**GIVEN REQUEST:** Please set out the rows from the line containing "The image size is (841, 687)." up to and including the line containing "I will pos(134,35)." as a numbered list, leaving out any blank lines.

**INPUT DATA:**

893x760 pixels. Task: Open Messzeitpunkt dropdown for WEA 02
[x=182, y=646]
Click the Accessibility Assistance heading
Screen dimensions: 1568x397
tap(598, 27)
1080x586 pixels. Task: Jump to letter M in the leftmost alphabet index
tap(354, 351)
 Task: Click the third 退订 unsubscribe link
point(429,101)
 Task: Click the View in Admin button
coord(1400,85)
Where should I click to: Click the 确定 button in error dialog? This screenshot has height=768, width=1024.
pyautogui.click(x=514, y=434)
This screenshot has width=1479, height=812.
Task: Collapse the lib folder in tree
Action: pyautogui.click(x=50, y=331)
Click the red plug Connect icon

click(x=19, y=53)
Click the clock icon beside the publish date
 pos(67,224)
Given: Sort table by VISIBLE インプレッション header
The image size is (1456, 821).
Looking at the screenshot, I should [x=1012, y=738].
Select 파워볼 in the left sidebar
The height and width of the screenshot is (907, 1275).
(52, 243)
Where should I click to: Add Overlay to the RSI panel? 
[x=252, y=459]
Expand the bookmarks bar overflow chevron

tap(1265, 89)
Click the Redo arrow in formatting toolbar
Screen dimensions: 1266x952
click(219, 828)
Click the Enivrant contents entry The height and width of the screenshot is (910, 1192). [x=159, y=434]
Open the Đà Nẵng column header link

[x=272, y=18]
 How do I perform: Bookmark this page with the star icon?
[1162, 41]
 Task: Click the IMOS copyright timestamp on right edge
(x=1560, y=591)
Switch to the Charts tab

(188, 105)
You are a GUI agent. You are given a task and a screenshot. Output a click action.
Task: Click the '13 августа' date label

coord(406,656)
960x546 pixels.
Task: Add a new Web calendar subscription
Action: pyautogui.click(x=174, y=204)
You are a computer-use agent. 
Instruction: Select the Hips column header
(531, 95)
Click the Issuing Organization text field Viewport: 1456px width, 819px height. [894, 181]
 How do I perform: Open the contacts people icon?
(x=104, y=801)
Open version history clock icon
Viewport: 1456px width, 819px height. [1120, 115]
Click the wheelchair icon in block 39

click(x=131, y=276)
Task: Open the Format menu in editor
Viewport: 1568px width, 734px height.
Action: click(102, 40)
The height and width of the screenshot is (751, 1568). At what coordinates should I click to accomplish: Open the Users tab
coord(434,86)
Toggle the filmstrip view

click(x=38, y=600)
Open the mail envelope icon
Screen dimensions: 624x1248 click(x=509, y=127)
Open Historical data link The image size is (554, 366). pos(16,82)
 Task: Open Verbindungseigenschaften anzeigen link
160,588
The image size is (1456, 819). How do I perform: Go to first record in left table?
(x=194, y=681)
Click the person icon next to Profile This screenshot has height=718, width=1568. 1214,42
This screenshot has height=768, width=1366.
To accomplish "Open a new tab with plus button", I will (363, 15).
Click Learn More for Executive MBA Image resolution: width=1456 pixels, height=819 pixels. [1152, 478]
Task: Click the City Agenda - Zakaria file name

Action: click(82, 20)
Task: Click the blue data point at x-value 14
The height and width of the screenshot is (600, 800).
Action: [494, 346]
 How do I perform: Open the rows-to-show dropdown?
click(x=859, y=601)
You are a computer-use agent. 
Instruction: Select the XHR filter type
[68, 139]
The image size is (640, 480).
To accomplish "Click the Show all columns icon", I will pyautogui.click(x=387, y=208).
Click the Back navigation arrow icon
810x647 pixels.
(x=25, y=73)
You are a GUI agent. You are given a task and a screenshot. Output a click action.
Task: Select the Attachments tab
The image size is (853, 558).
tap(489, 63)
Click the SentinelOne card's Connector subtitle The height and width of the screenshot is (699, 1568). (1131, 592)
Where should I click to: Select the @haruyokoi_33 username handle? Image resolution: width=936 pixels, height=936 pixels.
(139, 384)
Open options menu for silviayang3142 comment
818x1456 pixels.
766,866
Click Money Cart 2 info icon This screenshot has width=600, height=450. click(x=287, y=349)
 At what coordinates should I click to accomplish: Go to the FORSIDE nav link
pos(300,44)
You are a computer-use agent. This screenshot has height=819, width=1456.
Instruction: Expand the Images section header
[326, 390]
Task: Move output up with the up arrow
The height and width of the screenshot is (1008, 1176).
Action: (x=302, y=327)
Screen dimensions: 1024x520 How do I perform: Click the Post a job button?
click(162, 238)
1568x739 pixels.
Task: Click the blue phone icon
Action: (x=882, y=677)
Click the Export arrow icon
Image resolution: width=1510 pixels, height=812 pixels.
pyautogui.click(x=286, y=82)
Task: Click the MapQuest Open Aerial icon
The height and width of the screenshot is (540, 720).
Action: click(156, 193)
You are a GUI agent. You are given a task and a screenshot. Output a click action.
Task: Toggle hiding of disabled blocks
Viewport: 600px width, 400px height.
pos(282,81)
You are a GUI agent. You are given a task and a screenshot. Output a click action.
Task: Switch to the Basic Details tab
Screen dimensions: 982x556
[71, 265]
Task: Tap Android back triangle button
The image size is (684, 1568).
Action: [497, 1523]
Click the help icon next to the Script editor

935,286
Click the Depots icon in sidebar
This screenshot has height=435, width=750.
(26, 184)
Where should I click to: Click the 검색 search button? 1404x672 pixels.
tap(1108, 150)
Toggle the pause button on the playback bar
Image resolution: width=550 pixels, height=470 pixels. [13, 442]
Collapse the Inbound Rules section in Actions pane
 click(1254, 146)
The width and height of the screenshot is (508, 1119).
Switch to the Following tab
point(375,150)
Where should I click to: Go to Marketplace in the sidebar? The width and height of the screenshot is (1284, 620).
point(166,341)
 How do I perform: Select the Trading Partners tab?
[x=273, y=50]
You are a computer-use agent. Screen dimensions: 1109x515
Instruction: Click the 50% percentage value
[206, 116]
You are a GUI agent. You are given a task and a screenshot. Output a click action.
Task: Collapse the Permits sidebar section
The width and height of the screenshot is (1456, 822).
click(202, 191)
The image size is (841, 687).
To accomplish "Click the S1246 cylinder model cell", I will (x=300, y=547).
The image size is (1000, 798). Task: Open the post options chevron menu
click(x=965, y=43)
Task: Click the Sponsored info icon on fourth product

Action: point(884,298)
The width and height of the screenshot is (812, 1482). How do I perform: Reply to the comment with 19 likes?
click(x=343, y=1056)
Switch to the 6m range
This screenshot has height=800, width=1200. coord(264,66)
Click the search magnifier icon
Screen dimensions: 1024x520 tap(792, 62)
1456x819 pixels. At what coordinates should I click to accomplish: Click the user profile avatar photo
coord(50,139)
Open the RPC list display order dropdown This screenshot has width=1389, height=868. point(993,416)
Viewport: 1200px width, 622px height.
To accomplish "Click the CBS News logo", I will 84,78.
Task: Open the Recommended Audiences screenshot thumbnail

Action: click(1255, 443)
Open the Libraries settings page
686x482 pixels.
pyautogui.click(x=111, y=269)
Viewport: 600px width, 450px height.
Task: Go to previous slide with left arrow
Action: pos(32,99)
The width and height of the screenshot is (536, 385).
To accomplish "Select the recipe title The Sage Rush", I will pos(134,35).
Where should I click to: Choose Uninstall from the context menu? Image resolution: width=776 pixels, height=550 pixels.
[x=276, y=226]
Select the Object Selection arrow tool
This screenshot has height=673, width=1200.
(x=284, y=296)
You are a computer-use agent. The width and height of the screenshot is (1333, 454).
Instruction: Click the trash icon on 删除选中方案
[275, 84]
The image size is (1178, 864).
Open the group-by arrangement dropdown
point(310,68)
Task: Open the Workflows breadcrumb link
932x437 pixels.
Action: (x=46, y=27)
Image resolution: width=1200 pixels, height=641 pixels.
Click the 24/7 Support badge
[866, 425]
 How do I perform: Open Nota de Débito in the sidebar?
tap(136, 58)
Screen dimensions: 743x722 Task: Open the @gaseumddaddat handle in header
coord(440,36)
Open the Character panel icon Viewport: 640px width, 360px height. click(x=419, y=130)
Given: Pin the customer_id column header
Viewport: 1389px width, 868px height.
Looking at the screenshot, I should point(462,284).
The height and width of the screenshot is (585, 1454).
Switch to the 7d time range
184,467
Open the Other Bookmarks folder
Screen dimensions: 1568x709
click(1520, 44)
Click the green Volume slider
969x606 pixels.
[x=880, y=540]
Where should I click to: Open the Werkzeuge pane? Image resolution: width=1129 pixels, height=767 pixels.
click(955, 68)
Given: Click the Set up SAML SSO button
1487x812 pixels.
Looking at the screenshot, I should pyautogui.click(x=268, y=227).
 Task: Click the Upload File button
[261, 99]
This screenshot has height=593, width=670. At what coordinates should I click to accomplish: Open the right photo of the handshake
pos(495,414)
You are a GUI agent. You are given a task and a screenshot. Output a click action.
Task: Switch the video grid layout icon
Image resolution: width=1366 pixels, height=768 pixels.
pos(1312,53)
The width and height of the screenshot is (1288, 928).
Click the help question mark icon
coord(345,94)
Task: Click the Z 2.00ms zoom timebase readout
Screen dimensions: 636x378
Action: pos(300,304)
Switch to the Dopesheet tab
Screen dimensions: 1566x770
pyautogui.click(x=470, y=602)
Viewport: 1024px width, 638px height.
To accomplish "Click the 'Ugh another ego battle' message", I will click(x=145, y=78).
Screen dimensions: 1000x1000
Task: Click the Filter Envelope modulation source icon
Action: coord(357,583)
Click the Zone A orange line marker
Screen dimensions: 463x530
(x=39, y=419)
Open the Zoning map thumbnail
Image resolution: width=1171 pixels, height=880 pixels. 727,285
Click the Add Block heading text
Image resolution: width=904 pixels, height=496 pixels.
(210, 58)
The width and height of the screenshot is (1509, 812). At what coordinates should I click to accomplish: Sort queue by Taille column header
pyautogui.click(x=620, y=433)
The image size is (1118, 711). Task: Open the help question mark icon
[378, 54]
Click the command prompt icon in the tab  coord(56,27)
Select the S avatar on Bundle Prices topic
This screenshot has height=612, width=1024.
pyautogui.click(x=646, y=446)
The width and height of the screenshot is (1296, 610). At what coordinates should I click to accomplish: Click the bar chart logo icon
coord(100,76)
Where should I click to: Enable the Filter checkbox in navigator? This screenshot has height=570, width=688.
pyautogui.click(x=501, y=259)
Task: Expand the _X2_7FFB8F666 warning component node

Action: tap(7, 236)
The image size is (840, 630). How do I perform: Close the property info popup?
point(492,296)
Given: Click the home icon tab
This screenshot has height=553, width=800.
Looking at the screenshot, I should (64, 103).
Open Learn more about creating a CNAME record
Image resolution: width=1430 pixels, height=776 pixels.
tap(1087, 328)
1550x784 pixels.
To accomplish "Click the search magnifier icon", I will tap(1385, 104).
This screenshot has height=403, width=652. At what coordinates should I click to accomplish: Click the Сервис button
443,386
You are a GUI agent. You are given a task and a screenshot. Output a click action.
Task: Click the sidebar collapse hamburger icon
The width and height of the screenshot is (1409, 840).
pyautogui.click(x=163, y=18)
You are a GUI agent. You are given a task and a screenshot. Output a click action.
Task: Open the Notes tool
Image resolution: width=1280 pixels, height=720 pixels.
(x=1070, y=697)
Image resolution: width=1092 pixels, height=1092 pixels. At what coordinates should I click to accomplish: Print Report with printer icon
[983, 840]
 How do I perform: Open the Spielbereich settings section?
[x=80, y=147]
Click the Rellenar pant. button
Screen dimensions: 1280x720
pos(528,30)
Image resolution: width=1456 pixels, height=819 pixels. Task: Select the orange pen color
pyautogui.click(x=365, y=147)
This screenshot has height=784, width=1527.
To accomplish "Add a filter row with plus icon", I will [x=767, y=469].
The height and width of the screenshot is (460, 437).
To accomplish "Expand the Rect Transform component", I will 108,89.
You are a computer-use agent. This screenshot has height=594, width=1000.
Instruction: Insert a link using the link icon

**EXERCISE OUTPUT:**
1. The image size is (841, 687).
2. To accomplish "Click the S1246 cylinder model cell", I will (x=300, y=547).
3. The image size is (1000, 798). Task: Open the post options chevron menu
4. click(x=965, y=43)
5. Task: Click the Sponsored info icon on fourth product
6. Action: point(884,298)
7. The width and height of the screenshot is (812, 1482). How do I perform: Reply to the comment with 19 likes?
8. click(x=343, y=1056)
9. Switch to the 6m range
10. This screenshot has height=800, width=1200. coord(264,66)
11. Click the search magnifier icon
12. Screen dimensions: 1024x520 tap(792, 62)
13. 1456x819 pixels. At what coordinates should I click to accomplish: Click the user profile avatar photo
14. coord(50,139)
15. Open the RPC list display order dropdown This screenshot has width=1389, height=868. point(993,416)
16. Viewport: 1200px width, 622px height.
17. To accomplish "Click the CBS News logo", I will 84,78.
18. Task: Open the Recommended Audiences screenshot thumbnail
19. Action: click(1255, 443)
20. Open the Libraries settings page
21. 686x482 pixels.
22. pyautogui.click(x=111, y=269)
23. Viewport: 600px width, 450px height.
24. Task: Go to previous slide with left arrow
25. Action: pos(32,99)
26. The width and height of the screenshot is (536, 385).
27. To accomplish "Select the recipe title The Sage Rush", I will pos(134,35).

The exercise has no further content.